By David Ulin
Raymond Chandler used it as the model for Arthur Geiger’s bookstore in his 1939 debut novel, “The Big Sleep.” Edmund Wilson took the title of “The Boys in the Back Room” — his 1941 study of California authors James M. Cain, John O’Hara, John Steinbeck, William Saroyan and F. Scott Fitzgerald — from the clubhouse in the rear.

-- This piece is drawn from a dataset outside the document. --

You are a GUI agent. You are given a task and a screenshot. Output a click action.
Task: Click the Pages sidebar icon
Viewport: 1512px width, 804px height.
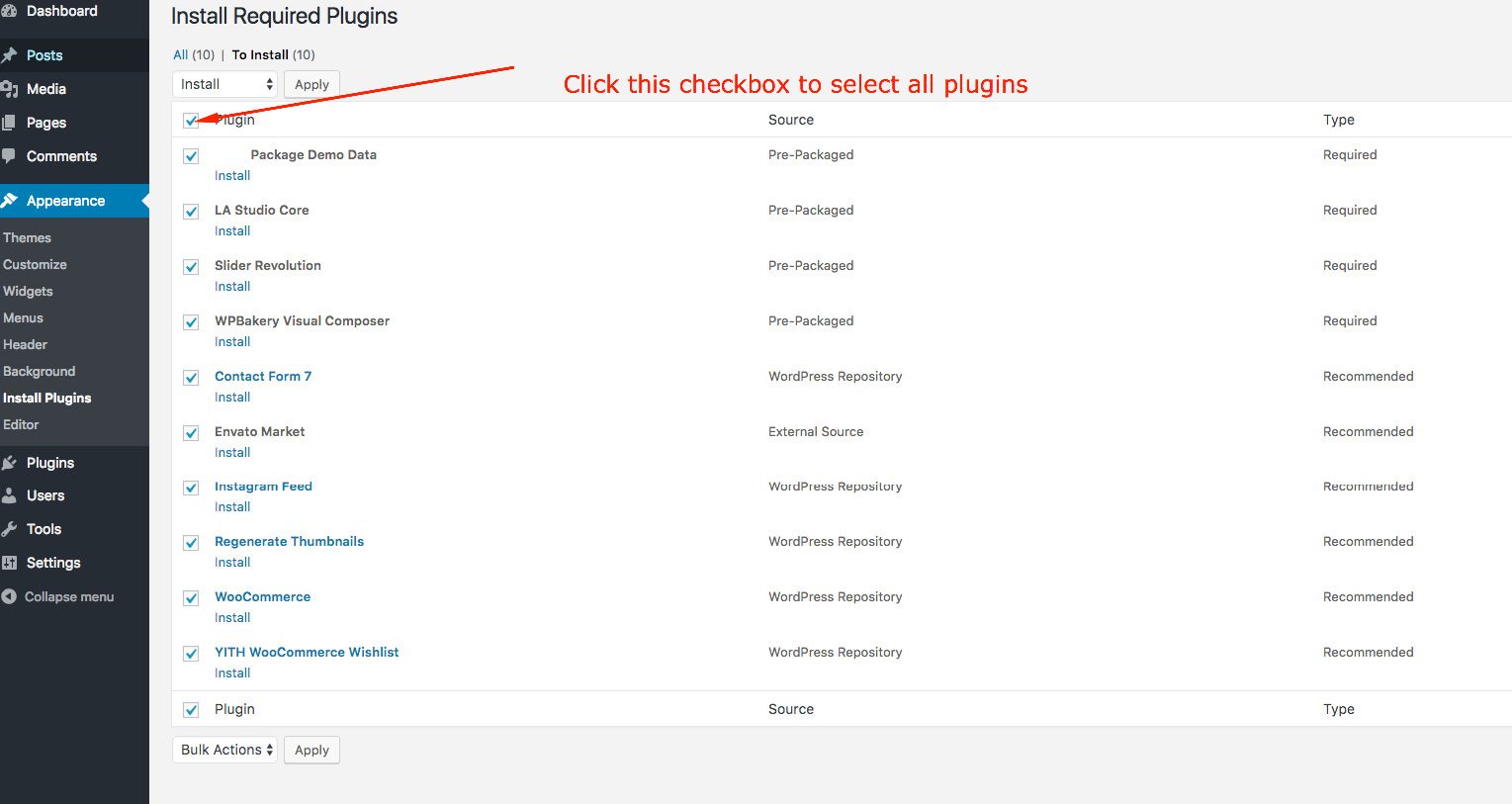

Budd Schulberg called it “the nearest thing to a Left Bank we had out there.” For all of them, as well as other writers in Los Angeles during the 1930s, the Stanley Rose Book Shop, located at 6661½ Hollywood Blvd., next door to Musso & Frank, was both gathering space and watering hole, a home away from home.
Rose was, by all accounts an unlikely littérateur: a rough-hewn Texan who, according to Jay Martin’s “Nathanael West: The Art of His Life,” “had not gone beyond the fourth grade and had not learned to read until he was wounded in World War I.” In 1928, as a partner in the aptly named Satyr, another Hollywood bookshop, he spent 60 days in jail after being convicted of pirating Chic Sale’s salacious novel “The Specialist.” He opened his eponymous store in 1935 with financial assistance from crusading journalist Carey McWilliams and became Saroyan’s agent. He was also a soft touch who, as Martin writes, “loved writers, lent them money, let them sign his name at Musso & Frank’s.” Such profligacy ultimately led to the shop’s demise in 1939.